2) Medicaid Planning – the majority of persons considering Medicaid are “over-income” or “over-asset” or both, but still cannot afford their cost of care.  For persons in this situation, Medicaid planning exists. By working with a Medicaid planning professional, families can employ a variety of strategies to help them become Medicaid eligible. Read more or connect with a Medicaid planner.

 

Specific Illinois Medicaid Programs

While in all states, Medicaid will pay for nursing home care, Illinois also offers Medicaid waivers, which provide for “home and community-based services” (HCBS).

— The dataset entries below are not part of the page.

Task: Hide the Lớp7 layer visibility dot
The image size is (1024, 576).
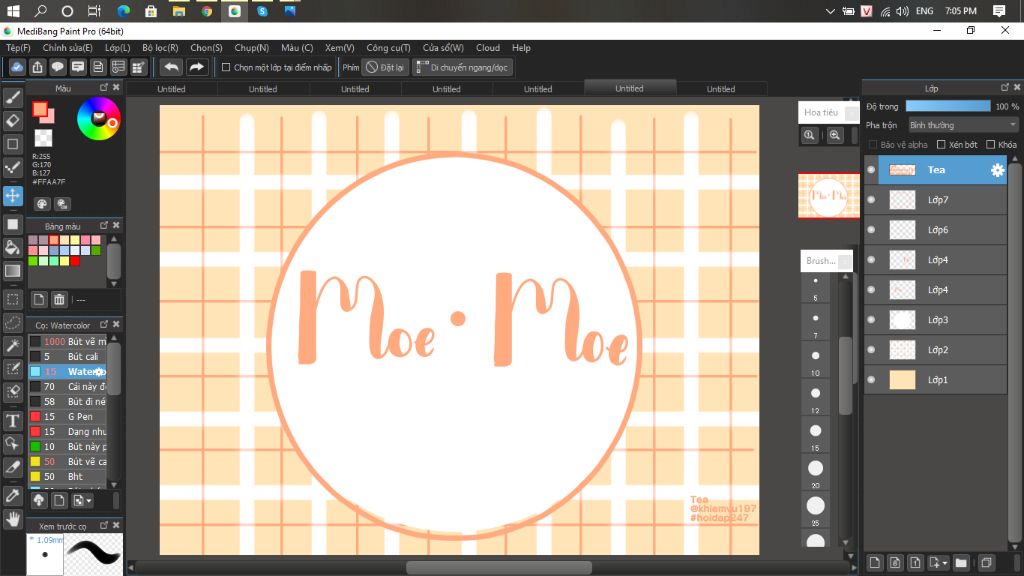Action: 871,200
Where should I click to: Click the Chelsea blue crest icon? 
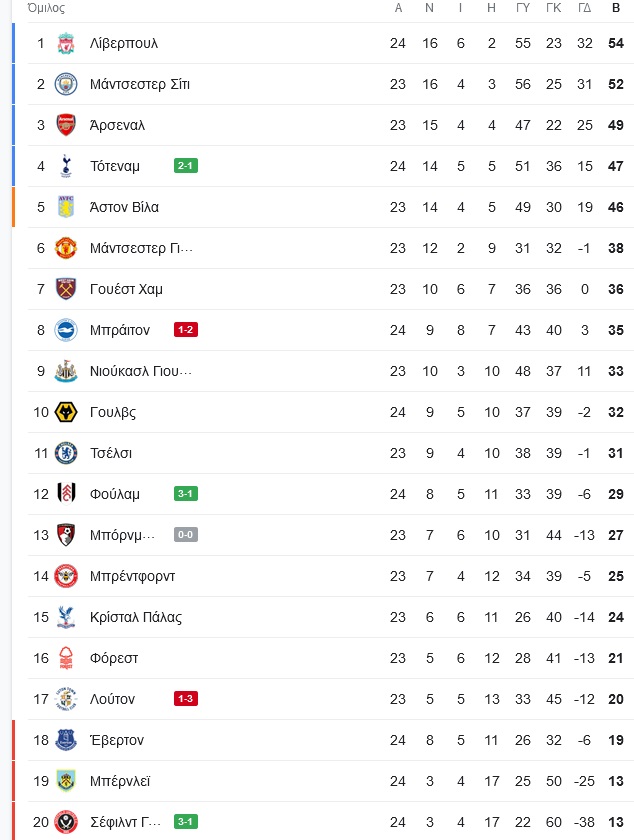click(x=66, y=453)
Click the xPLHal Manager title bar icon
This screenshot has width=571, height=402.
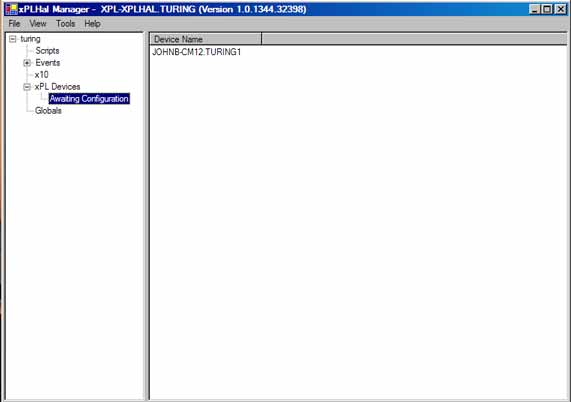(x=11, y=9)
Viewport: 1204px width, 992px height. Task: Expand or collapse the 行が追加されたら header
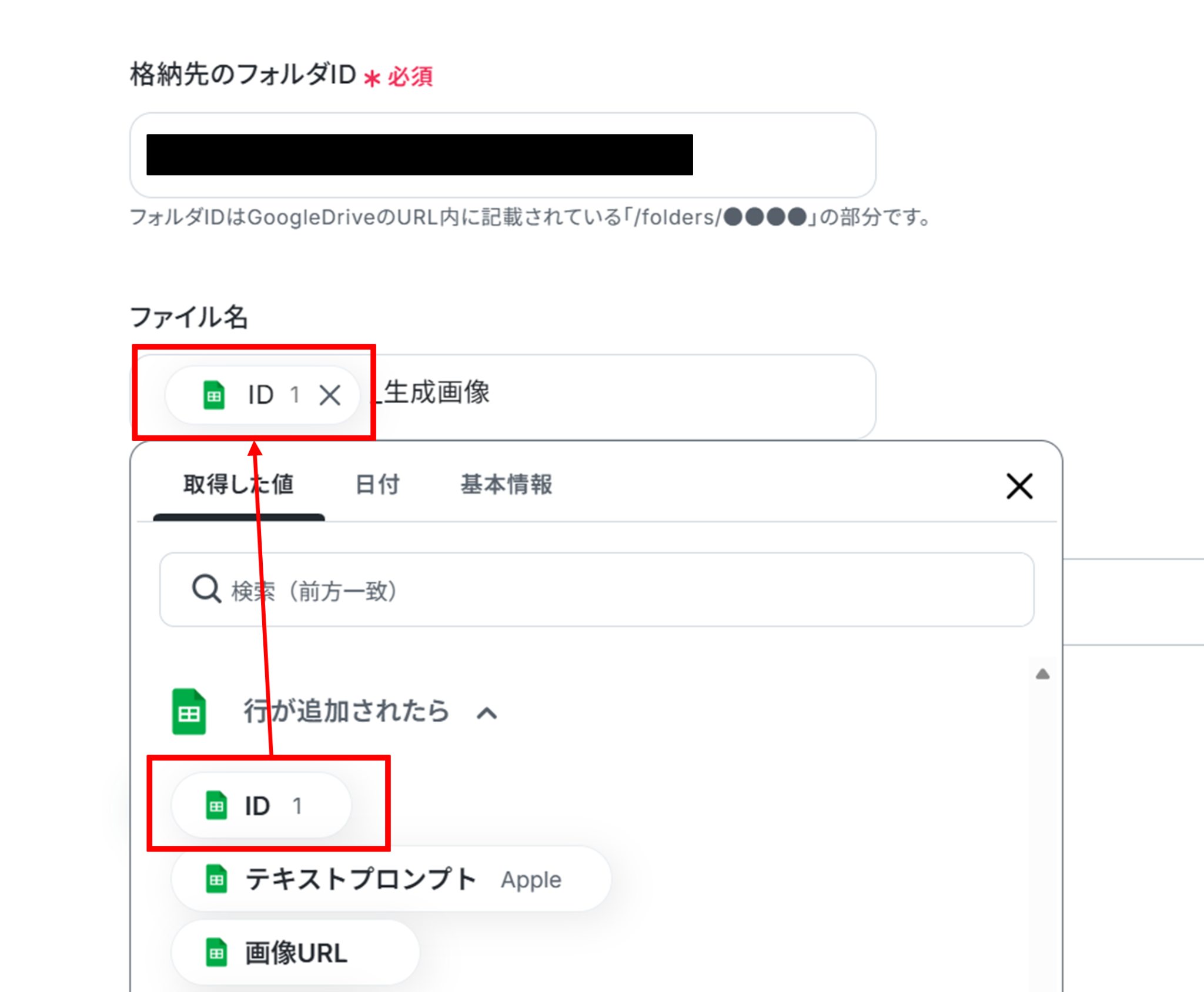point(346,712)
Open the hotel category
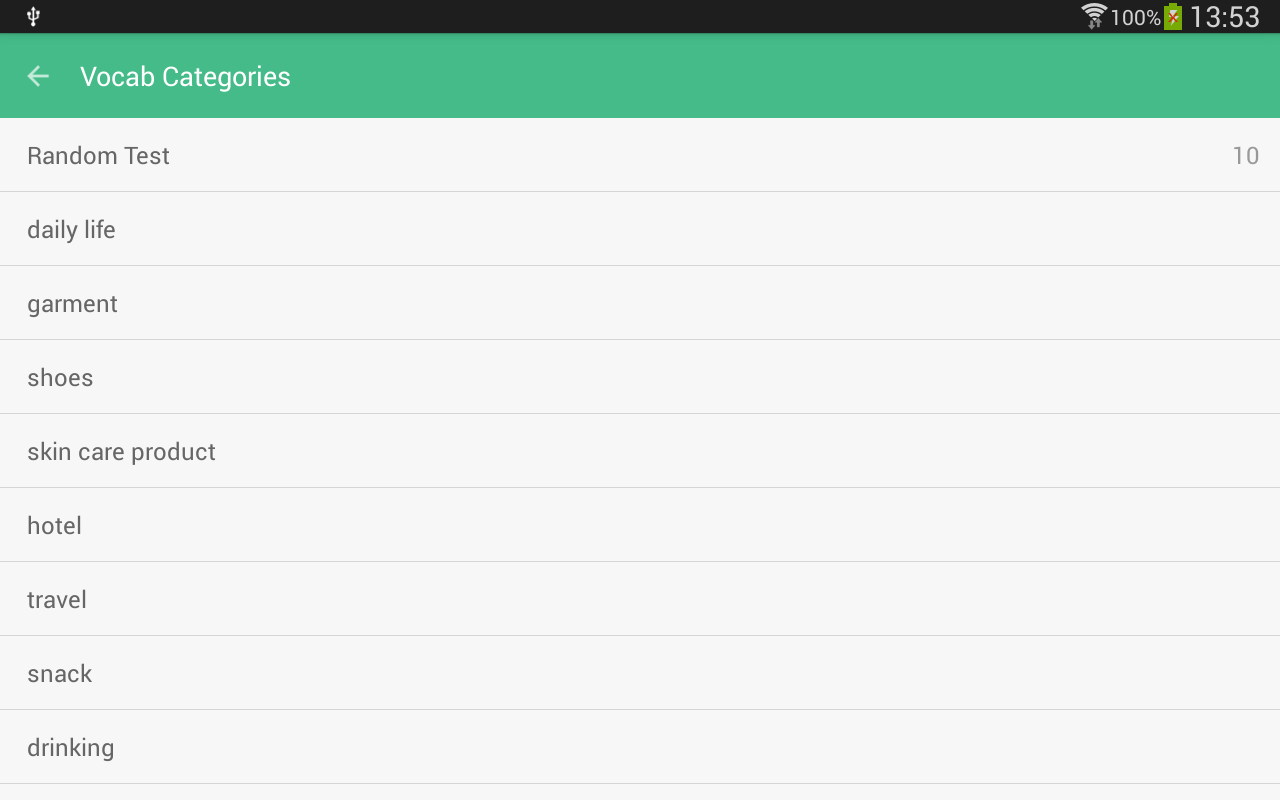 (54, 525)
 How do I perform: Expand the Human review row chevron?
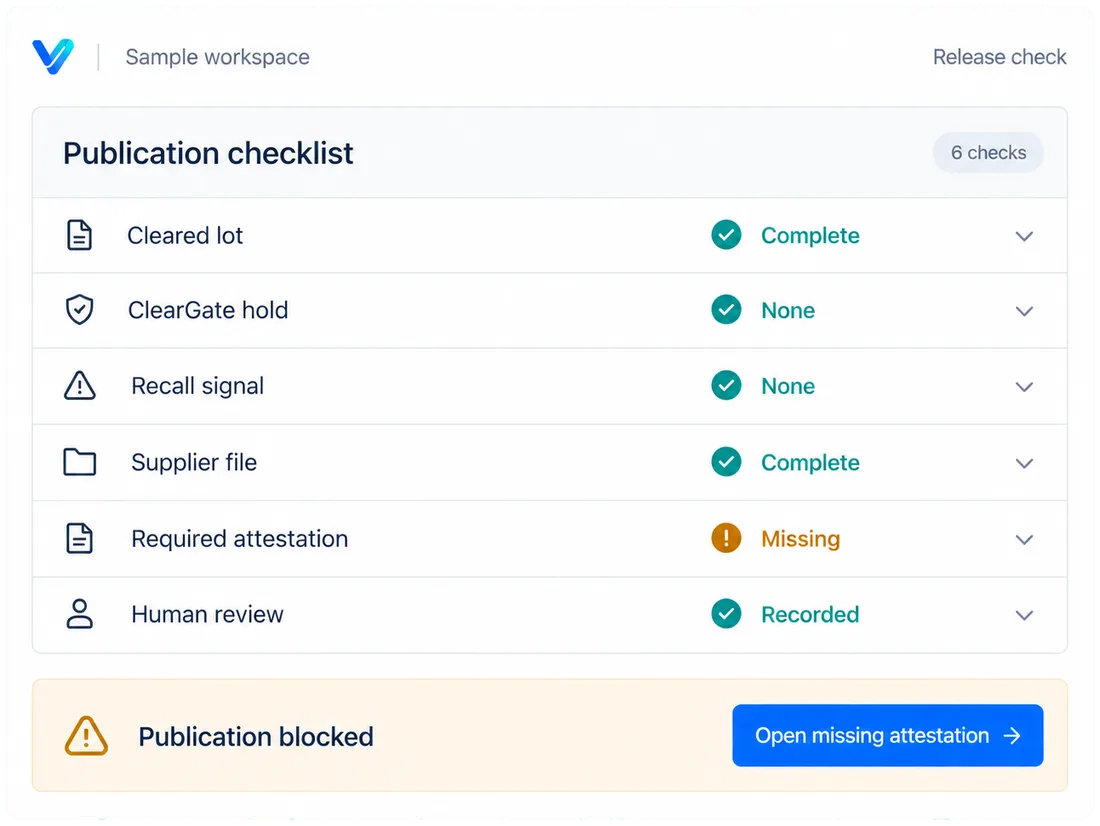(x=1024, y=615)
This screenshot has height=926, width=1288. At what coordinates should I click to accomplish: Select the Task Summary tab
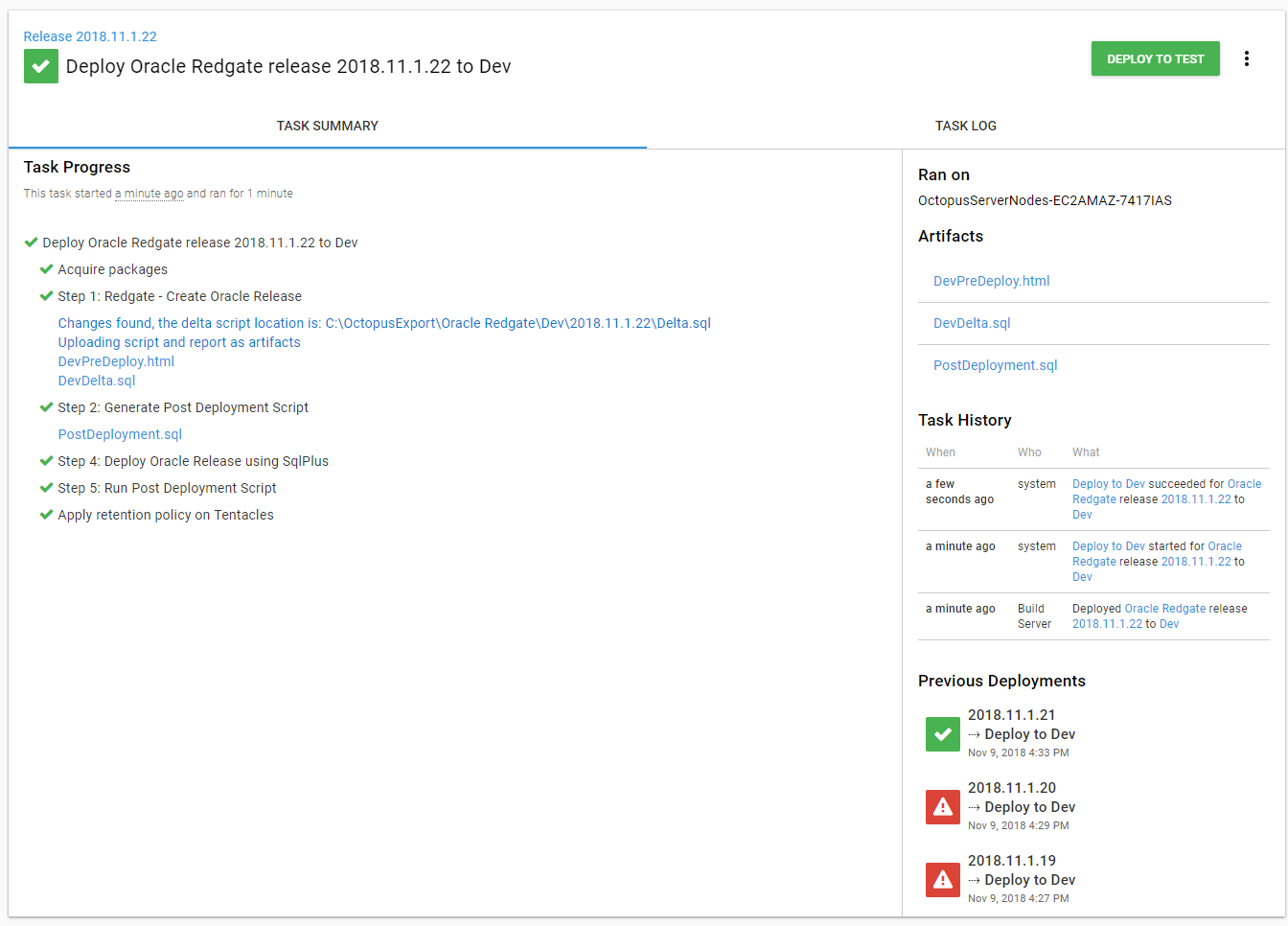(x=327, y=126)
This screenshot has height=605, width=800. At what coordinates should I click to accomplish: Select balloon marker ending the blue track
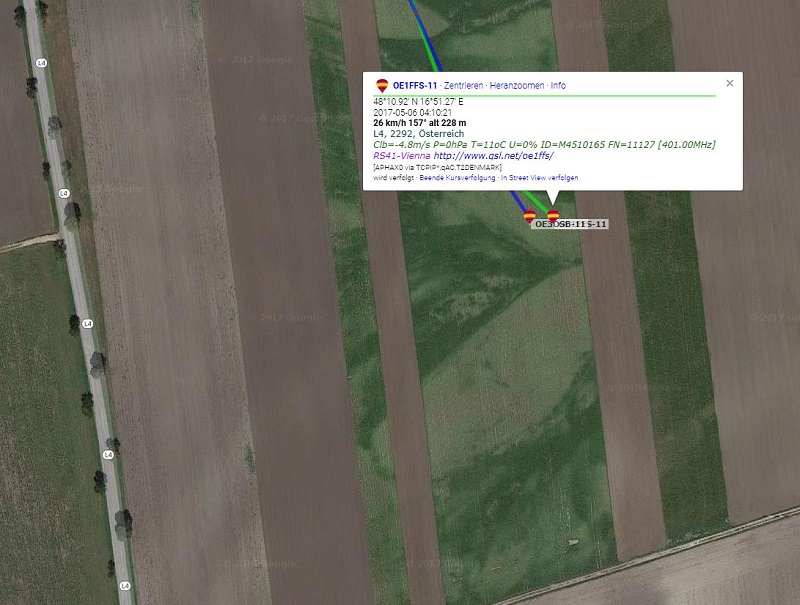click(530, 216)
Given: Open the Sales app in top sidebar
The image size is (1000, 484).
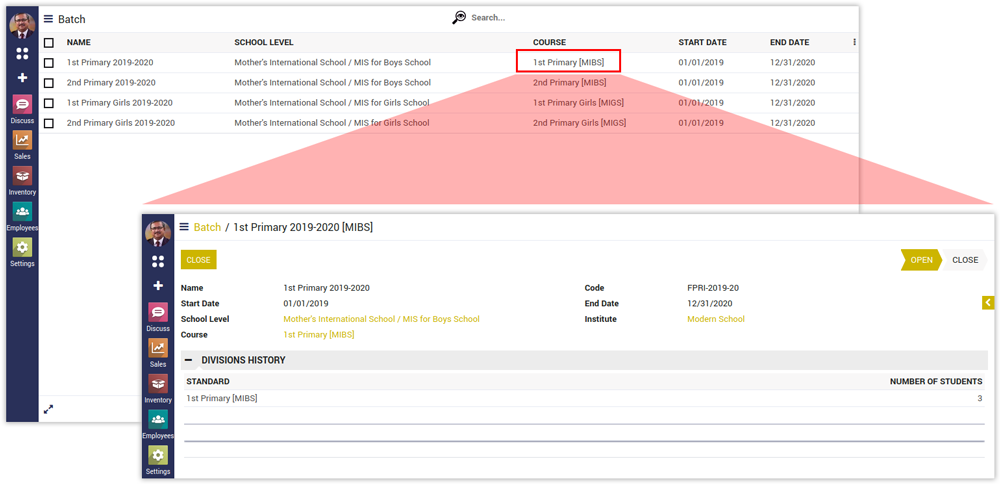Looking at the screenshot, I should coord(22,141).
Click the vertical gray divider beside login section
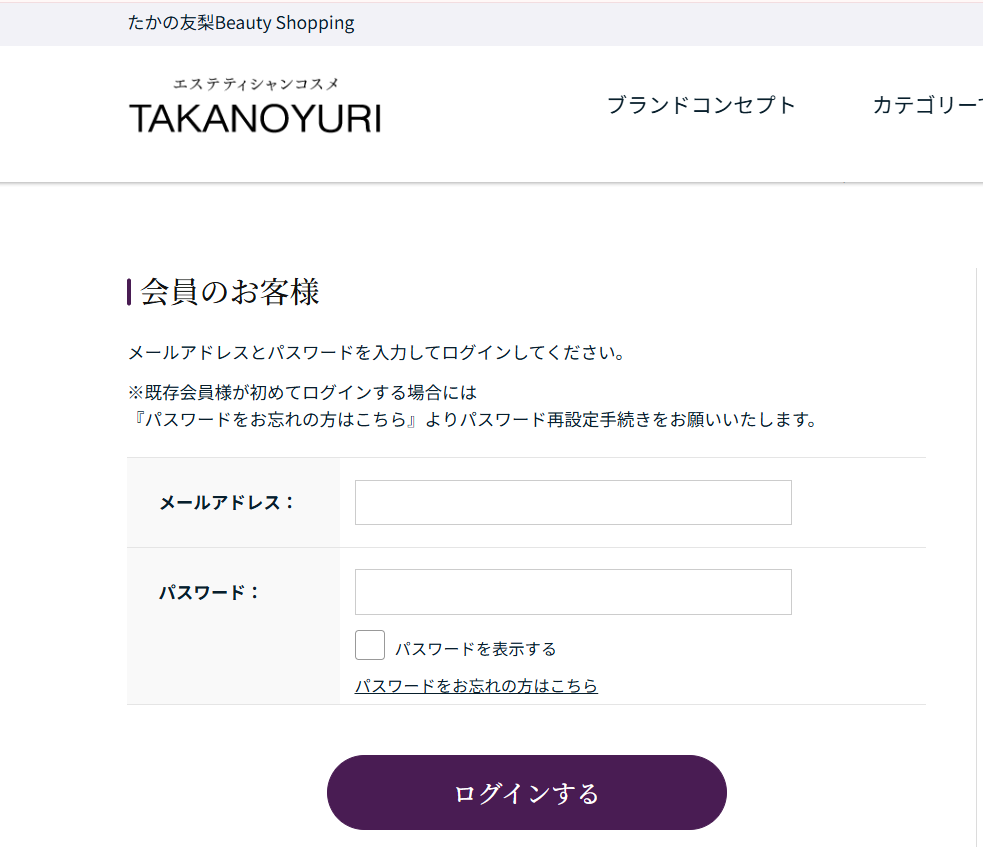 pyautogui.click(x=977, y=558)
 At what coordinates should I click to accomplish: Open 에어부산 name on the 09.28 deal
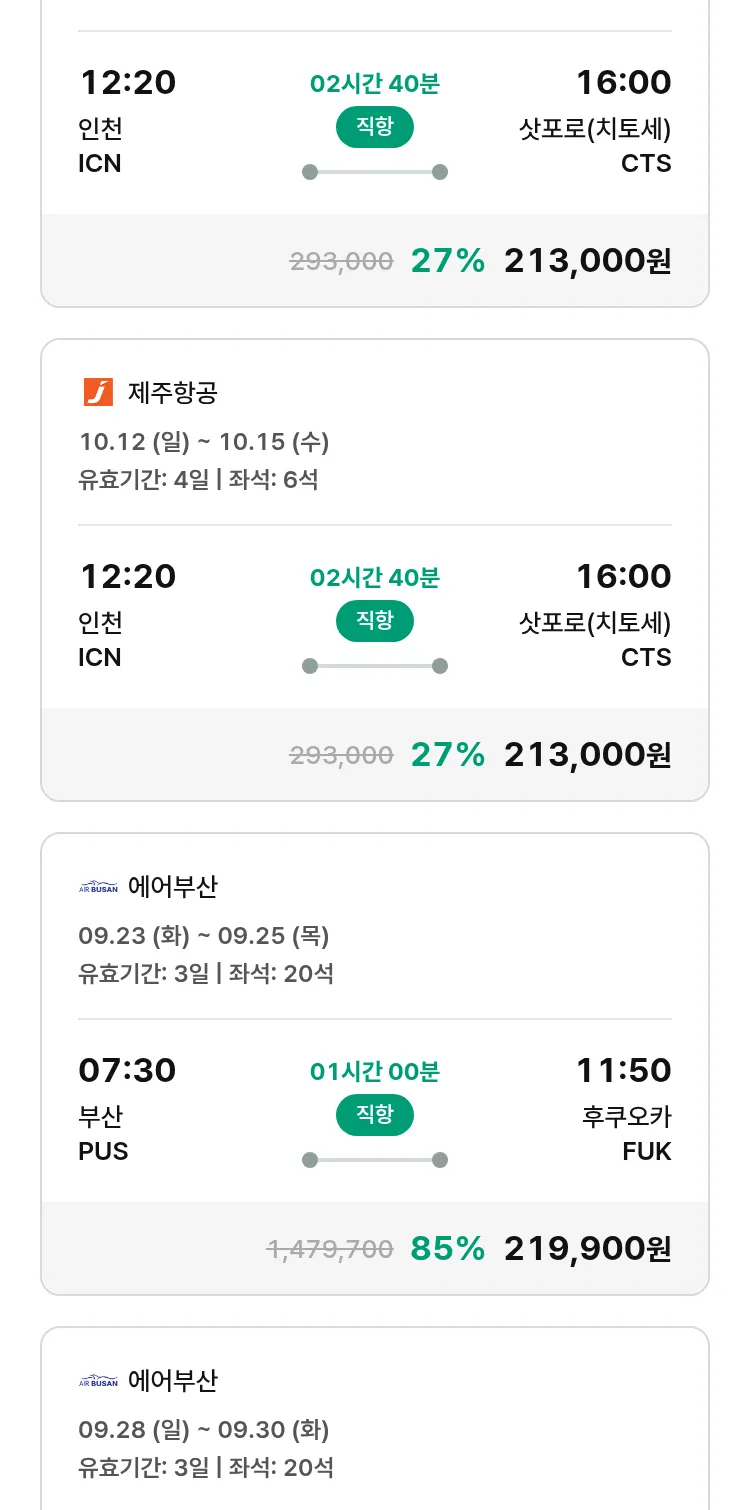[172, 1380]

1) Waiver for Supportive Living Facilities – This waiver provides support for disabled or frail, elderly persons in “supportive living facilities” which are less formally called assisted living residences.

2) HCBS Waiver for the Elderly – This waiver provides limited support to help seniors remain living at home, such as adult day care, homemaker assistance and medical alert services.

3) Illinois Community Care – The CC Program has slightly different financial eligibility criteria then the other programs. It provides for many of the same in-home benefits and offers some consumer direction of services.